Naturalists often want to estimate the sizes of populations that are difficult to measure directly. The capture/recapture method (also referred to as mark/recapture) allows one to estimate, for example, the number of fish in a lake. The idea is also the basis of methods that the Census Bureau has developed that can be used in adjusting population figures obtained in the decennial census (although this is controversial).
There are a few things I’d like you to learn from this lab:
What is the capture/recapture method?
What are some potential limitations of the method, and how do they relate to sampling?

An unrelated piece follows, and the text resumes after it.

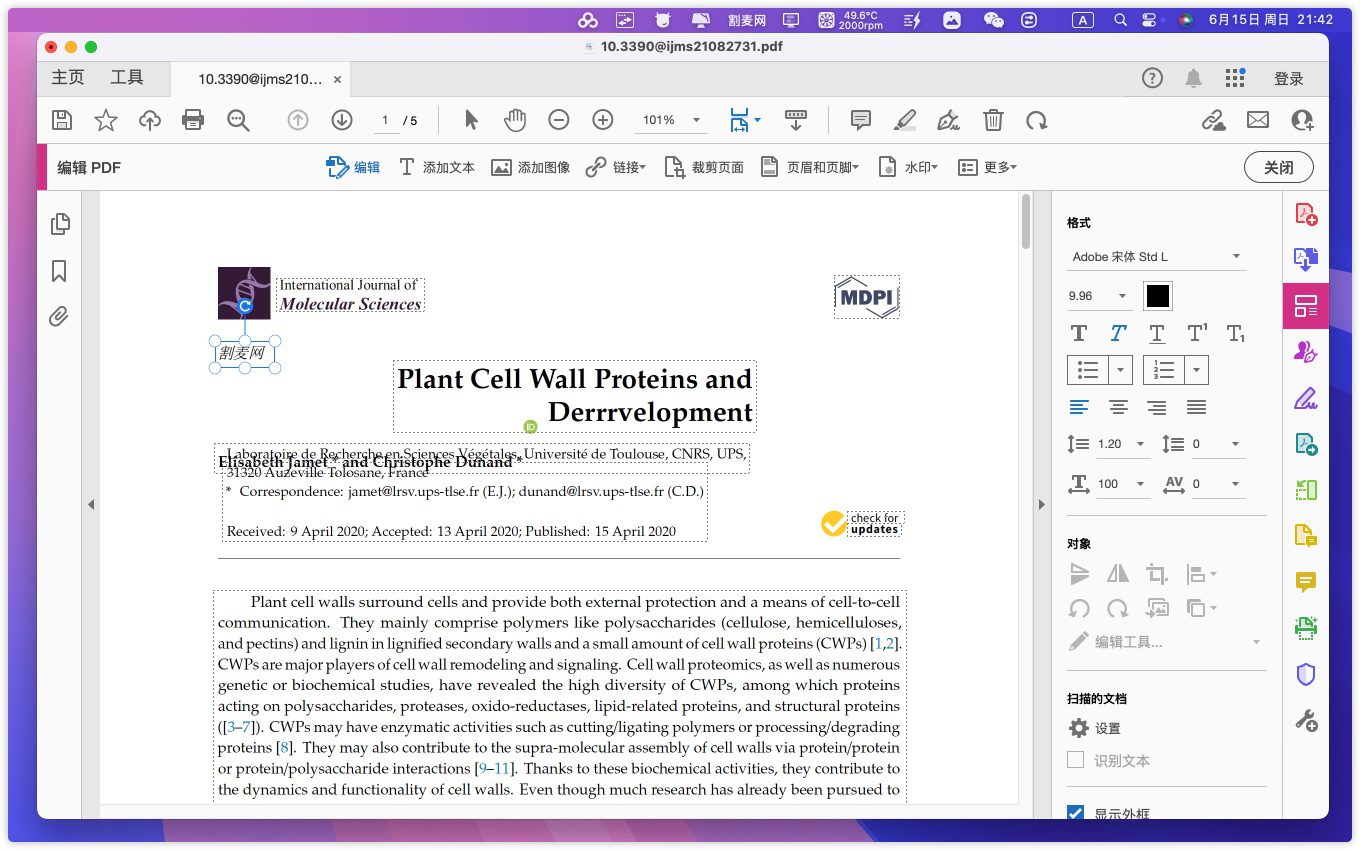
Task: Click the print icon in toolbar
Action: click(193, 120)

How do methodological limitations of a sampling method affect estimates of quantities in the population we sampled from?
Simulation studies are a valuable tool for studying statistical methods.

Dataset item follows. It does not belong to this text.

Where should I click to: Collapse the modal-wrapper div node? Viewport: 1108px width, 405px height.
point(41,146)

Note: In this lab, we will use a few R commands you haven’t seen before. I’d like you to try to work through and understand the R code used in this lab, but you won’t be specifically responsible for knowing the new commands used in this lab for future work. The main purpose is to use R as a tool for learning about the statistical ideas having to do with sampling in objective 3 above.
We will explore the capture/recapture method in the context of estimating the total number of goldfish in a pond. Our exploration will have four phases:
Simulation of the method using goldfish crackers to make the ideas concrete.
Simulation of the method using R.
Modified simulations in R to explore how failures in the sampling process could affect the estimates of population size.
(If time) Simulation in R to explore how the sample sizes drawn affect the estimates of population size.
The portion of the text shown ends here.